I used my Denon DVD-5900 player that has been SDI modified to test the analog video frequency response of the Crystalio processor. The player has a slight roll-off in the upper end that contributes to a slightly soft look. Y/C delay was fine and can be adjusted in the processors menus for tweaks that need it.

The default white level of this processor is too low, measuring in the low 90s using a gray ramp from the AVIA test disc. The processor has its own set of user picture adjustments, and I recommend using them to adjust contrast levels properly.

Like every other product that uses the FLI-23xx series chips, this processor suffers from the digital artifacting commonly know as “Macroblocking”. Using my reference, Chapter 22 of A Bug’s Life, digital artifacts were clearly present in backgrounds and varied from scene to scene. While this wasn’t the worst case of it I’ve seen, it was still quite apparent. Those of you with plasma displays or fixed pixel monitors should be wary of this and make sure you can return the unit if you have the compatibility issue. - Kris Deering -

Subjective Review

The Crystalio 2300 is a wonderful product. I used it with my Runco CRT as well as my Zenith Plasma. On the Runco CRT, I was able to push the CRT to its performance limits with custom resolutions. The black levels, color, and detail at 100" from the scaler were stunning. I have yet to see a picture that looked more film like, without being too soft.

The performance of the de-interlacing was excellent, the video of the stands in Super Speedway was clear, and the building pans on the Video Essentials test disc were judder- and tear-free.

The scaler has many built-in profiles as well as the usual pre-defined output formats. Setup on the unit took me an hour. Customizing profiles and resolutions for my CRT took time and lots of trial and error. The unit has great control over its output, from resolution and synch to polarity. This requires some knowledge before diving in. My only complaint about the unit is the front panel buttons. Their feel during use is not one of a $3000+ unit. While most will only use them once or just use the remote, I was disappointed in their operation.

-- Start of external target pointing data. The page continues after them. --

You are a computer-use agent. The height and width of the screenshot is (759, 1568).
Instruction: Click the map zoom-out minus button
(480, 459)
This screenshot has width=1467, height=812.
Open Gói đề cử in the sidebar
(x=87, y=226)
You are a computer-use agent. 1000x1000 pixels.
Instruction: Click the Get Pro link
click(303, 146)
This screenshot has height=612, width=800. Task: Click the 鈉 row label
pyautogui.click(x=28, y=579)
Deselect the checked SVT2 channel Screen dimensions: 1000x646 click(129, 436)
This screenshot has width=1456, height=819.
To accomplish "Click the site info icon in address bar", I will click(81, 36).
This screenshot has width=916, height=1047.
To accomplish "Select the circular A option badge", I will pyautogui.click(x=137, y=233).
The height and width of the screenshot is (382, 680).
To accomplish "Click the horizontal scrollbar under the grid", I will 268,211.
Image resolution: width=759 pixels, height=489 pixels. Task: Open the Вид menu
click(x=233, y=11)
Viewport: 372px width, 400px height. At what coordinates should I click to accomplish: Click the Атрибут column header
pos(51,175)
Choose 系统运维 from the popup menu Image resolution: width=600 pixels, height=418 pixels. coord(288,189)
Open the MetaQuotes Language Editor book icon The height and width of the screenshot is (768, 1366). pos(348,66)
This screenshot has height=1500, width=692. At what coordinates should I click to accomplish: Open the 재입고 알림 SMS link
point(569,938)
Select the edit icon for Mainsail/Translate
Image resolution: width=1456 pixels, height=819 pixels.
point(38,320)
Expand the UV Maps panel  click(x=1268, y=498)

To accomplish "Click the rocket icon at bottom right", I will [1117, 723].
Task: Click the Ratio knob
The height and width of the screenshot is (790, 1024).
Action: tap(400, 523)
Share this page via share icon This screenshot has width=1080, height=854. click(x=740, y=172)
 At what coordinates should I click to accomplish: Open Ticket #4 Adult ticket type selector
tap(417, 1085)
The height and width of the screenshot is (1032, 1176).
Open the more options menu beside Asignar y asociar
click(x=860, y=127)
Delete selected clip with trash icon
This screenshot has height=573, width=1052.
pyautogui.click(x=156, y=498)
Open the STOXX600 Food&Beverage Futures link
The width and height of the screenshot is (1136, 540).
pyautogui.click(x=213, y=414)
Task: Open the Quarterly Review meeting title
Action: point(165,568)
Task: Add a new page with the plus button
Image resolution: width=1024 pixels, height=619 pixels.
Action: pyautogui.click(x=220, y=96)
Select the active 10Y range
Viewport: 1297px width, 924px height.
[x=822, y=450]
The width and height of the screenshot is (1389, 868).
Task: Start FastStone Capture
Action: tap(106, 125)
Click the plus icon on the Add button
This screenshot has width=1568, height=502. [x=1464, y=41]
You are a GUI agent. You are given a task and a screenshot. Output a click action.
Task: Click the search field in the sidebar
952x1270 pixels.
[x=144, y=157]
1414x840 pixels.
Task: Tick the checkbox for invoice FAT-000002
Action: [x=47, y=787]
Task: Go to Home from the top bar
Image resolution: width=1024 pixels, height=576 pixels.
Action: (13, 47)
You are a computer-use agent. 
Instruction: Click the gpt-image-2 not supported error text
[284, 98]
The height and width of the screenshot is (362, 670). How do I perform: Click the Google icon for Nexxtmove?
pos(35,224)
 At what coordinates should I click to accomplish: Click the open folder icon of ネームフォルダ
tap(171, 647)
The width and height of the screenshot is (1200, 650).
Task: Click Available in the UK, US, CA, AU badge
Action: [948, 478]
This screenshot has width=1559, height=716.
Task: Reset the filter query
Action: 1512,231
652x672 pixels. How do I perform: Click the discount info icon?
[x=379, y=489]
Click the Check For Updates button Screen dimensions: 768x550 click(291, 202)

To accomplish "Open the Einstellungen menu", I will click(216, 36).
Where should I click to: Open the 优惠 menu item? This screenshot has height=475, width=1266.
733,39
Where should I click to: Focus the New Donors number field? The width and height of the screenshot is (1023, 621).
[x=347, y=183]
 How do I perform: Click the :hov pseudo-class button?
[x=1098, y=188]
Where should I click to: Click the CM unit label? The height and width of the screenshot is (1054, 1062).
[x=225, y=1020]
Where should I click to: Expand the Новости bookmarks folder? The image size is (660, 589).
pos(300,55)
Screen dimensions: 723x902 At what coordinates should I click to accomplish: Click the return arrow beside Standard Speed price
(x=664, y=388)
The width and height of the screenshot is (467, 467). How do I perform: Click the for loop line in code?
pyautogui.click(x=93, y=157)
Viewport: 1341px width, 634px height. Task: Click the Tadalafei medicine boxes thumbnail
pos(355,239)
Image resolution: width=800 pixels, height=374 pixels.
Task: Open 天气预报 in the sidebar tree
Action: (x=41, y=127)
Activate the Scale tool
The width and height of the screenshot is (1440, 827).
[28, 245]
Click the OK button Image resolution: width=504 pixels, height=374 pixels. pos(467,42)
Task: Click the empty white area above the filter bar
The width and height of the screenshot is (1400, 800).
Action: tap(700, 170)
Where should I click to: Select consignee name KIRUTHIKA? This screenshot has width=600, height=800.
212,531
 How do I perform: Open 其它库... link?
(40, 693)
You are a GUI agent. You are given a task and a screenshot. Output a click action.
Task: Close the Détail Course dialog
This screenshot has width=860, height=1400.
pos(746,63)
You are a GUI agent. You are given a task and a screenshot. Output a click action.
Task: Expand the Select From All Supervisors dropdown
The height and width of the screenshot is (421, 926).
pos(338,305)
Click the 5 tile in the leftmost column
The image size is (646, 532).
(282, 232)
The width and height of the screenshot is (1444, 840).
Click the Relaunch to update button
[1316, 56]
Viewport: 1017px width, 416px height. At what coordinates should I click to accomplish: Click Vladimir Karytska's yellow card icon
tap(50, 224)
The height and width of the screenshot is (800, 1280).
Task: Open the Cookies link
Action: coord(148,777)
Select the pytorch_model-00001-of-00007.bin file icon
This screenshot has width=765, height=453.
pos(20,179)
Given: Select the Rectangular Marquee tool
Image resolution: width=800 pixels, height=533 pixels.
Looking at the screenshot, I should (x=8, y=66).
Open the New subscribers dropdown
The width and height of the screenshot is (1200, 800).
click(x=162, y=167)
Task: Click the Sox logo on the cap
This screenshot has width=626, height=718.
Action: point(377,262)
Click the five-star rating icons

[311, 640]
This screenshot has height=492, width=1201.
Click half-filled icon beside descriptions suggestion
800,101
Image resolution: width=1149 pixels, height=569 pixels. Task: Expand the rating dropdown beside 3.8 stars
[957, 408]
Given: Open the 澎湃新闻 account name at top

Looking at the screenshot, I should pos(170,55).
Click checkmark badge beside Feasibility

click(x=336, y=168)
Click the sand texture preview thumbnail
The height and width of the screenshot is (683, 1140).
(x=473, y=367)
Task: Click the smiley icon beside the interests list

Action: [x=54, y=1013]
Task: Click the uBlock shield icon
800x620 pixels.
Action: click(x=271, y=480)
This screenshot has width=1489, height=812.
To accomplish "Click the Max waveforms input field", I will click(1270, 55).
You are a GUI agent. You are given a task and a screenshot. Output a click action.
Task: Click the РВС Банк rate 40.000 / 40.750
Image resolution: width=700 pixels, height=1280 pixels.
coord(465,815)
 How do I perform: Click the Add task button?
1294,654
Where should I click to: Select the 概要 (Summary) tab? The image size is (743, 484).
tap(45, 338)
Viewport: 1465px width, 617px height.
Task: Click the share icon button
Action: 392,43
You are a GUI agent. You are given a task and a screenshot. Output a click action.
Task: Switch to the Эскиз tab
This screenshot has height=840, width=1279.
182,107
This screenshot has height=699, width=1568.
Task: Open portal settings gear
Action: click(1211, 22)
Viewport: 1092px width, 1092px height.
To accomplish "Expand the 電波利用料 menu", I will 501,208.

After time on the big screen with the CRT, I moved to my Zenith plasma. Using DVI, I was able to dial in the resolution to a 1:1 match. The difference is dramatic. If you have ever used a computer LCD, you know that if you don't set your desktop resolution to match that of the panel there is significant quality loss. The 2300 cures this by offering a pixel by pixel match to the native panel resolution of the display device. I was very pleased. Lines and text were much more clear, and the fit of the image was much better.

Conclusions

Overall, I was very impressed with the Crystalio VPS-2300. It performs a fantastic feat in picture quality, and allows fine control over every detail. It's packed with the features and technology to make it a cost-effective product. I would have liked to see some sort of power trigger, to automate the on/off with the rest of my rack, and I wish the panel buttons weren't so clunky. To be realistic these are small items, compared to the power and capabilities of this scaler. Designed for analog CRT as well as digital display devices, the 2300 does both very well without compromise.

The dedicated support forums, and constant improvements via firmware, impressed me during the review. Pixel Magic has a dedication to the unit and its customers, and have been offering new features and bug resolutions via firmware free of charge.